===== Extract =====

Linux provides a rich ecosystem of profiling tools, each suited to different problem domains. perf excels at CPU-bound workloads and hardware event counting. ftrace provides function-level tracing with minimal overhead. The BPF Compiler Collection (BCC) enables custom analysis scripts without kernel patches. Flame graphs convert complex profiling data into visual call stacks that immediately reveal bottlenecks.
When to Use / When Not to Use
Performance profiling is appropriate when:
- Application runs slower than expected — Quantify where time is actually spent
- CPU utilization is high but throughput is low — Identify lock contention or memory pressure
- Investigating latency spikes — Trace request paths to find blocking operations
- Kernel performance tuning — Understand scheduler behavior, I/O patterns, or interrupt handling
Profiling is NOT appropriate when:
- The problem is obvious from logs — Don’t profile what you already understand
- System is in crisis — Fix known issues first; profiling takes time to set up correctly
- Working on a feature that doesn’t exist yet — Profile production or realistic benchmarks, not speculation
Architecture or Flow Diagram
flowchart TB
subgraph "Data Sources"

===== Dataset records =====

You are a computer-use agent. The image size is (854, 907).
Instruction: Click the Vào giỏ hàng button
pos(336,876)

=====
===== Dataset records =====

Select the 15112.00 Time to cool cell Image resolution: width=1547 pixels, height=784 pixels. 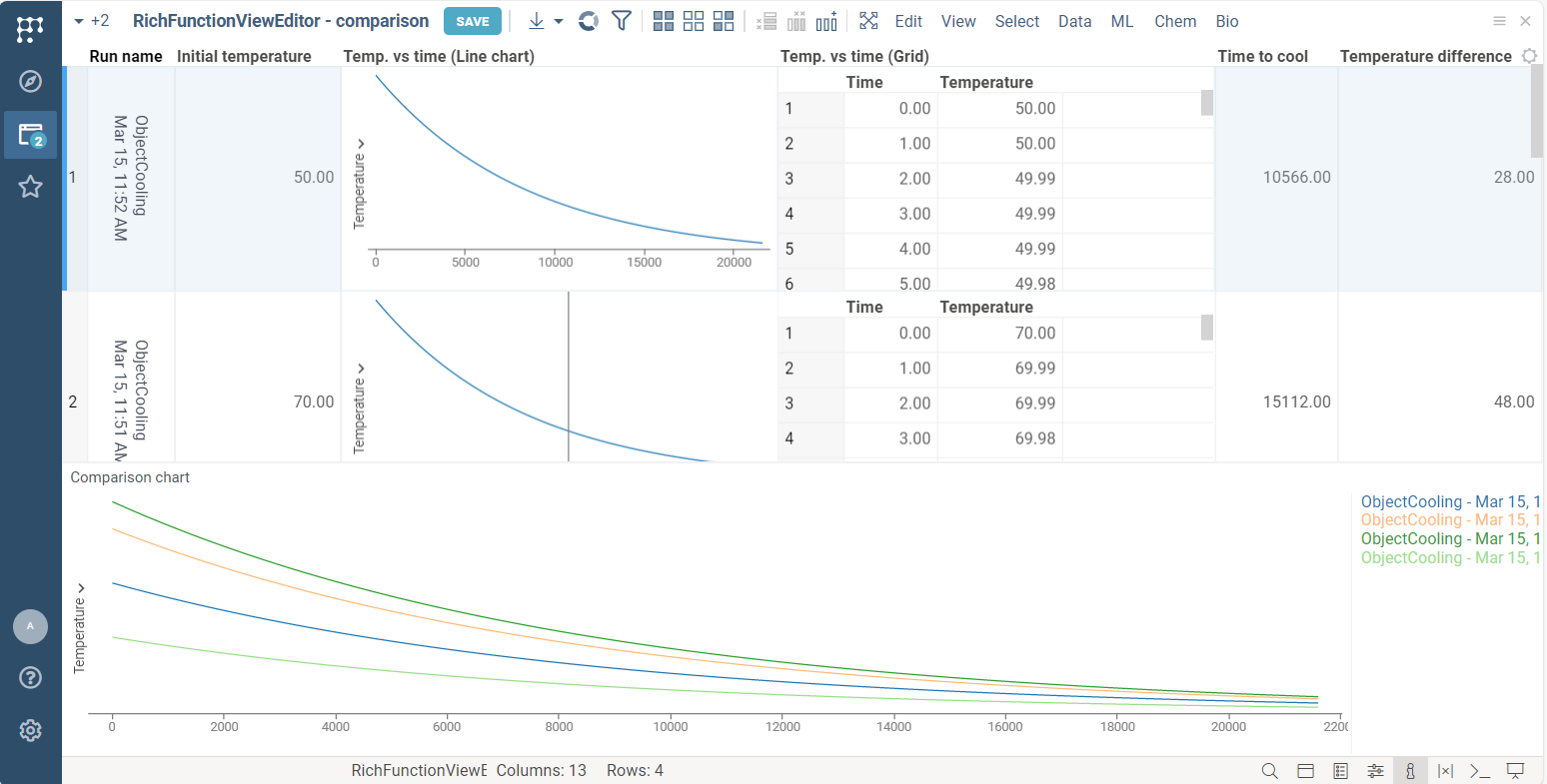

=====

Short exercise >>
Please list every situation in which the profiling extract above says performance profiling is appropriate.

Finished answer >>
- Application runs slower than expected
- CPU utilization is high but throughput is low
- Investigating latency spikes
- Kernel performance tuning